Often people ask me how things are going. I can honestly answer, "good." I am pretty sure that most people translate that to mean "easy peasy." Truth is, this is hard work. Relentless, non stop, and requiring more patience and energy than I have on my own. Sometimes I feel like there is no way that I can do the same thing all over again.
Get up, shower, try to have devotions, get "interrupted," oversee breakfast, clean up the mess, teach, go outside to make sure nobody goes in the street while they play, make lunch, clean up the mess, teach, go outside again, make supper, clean up the mess, get kids ready for bed, crash, sleep, repeat.
Sometimes I CRAVE a few minutes of QUIET, uninterrupted time. I get up at 5:30 am everyday so that I can shower and have some time in the Word before the children get up. Technically they aren't allowed up until 7 am, but there's a new kid in the house and he happens to be an early riser. I let him sit by me and look at a book- it's good one on one time for us, but it gets super tricky when one of the girls gets up to go potty and discovers that Teshome is up. Then the "not fair" talking starts and I suddenly find myself surrounded by messy blonde heads and the whole idea of praying for the world goes out the window.
Sometimes I feel like it's a vacation to walk to the mailbox by myself.
Sometimes I am pretty sure I'll go crazy if I don't get to go somewhere without anyone else.

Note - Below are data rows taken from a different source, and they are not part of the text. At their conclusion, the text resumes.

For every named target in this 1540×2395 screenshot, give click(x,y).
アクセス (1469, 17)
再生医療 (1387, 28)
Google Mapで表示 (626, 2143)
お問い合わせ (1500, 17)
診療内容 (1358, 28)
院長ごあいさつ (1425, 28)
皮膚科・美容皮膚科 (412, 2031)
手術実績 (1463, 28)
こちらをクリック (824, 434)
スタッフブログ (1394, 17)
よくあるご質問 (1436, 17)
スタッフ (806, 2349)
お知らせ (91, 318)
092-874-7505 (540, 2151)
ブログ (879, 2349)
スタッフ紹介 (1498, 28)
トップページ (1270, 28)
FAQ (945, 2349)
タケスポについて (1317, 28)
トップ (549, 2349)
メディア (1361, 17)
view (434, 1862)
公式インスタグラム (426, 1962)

At those times I have to think big picture. Stop feeling sorry for myself and think about my God and King and all He sacrificed to adopt me. I deserve nothing more than eternal death and punishment, but by His GRACE I am free, I am a child of God, I have life, I have 6 beautiful children who need me everyday. Yes, it's messy and there's lots of poop and laundry and fighting and I can usually think of a million things I'd rather do than push kids on swings for an hour. Yes, the house is crowded and cluttered and I can barely keep up to make sure people have clean underwear, and we always run out of spoons, and there's toothpaste all over the girls' bathroom counter all the time and gas costs too much for me to go anywhere even if I could hire a babysitter. BUT, do I really have any right to complain? Not so much. God is good and continues to supply my needs and enable me to get out of bed each morning.

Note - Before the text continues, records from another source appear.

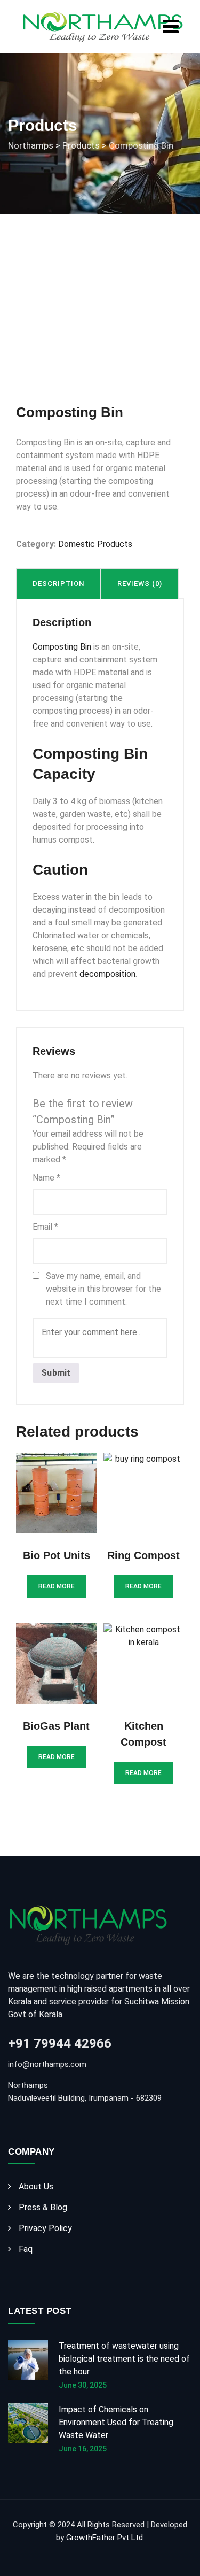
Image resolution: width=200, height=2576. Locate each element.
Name (46, 1178)
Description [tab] (58, 584)
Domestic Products (95, 544)
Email (45, 1227)
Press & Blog (43, 2207)
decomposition (107, 974)
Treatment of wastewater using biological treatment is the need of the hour (124, 2359)
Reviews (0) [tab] (139, 584)
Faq (26, 2249)
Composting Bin (62, 647)
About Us (36, 2186)
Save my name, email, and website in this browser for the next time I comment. (103, 1289)
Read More (56, 1586)
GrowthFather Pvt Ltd (104, 2537)
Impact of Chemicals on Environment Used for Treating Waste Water (116, 2422)
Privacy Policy (45, 2228)
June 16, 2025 (83, 2448)
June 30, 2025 (83, 2385)
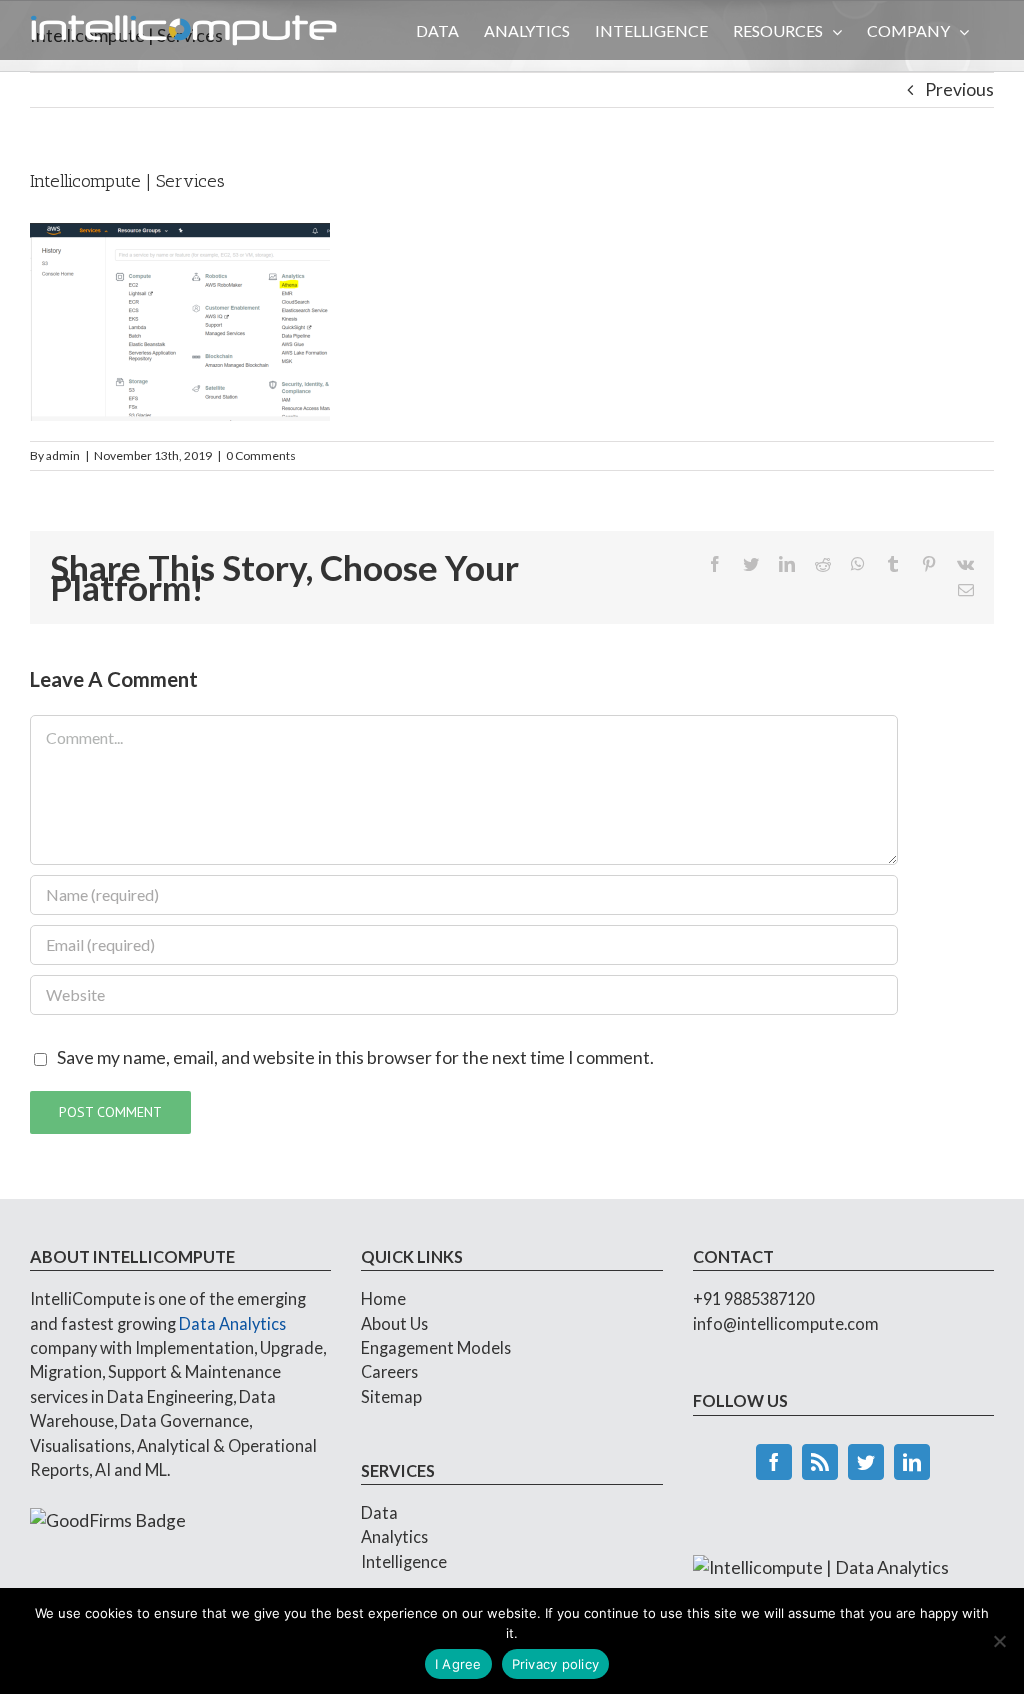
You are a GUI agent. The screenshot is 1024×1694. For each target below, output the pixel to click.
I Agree (458, 1664)
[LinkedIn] (912, 1462)
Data (379, 1512)
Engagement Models (436, 1347)
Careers (389, 1371)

Still, I don't want people to think that in my answer of "good" I'm painting a rosy picture of the adjustment a family goes through after an adoption. I wouldn't want you to be inspired to adopt because of how easy it is. It isn't easy. It is a blessing and it is wonderful and there are beautiful moments. There is laughter and fun. But there's also the grief of a little boy who has left behind everything normal and comfortable to start a new life in a foreign land with no language skills. There's the challenge of five children who have to give up the level of activity and attention they are used to and sacrifice for a brother they don't really know. There's the fact that we don't feel comfortable with the idea of leaving him with any other care giver until we believe he confidently knows that we are his parents and family forever. So, when I say good, please know that's the short answer to an essay question. I'm just usually not sure if people are ready for the long answer. If you are, I'd be glad to share more. Otherwise, things are good.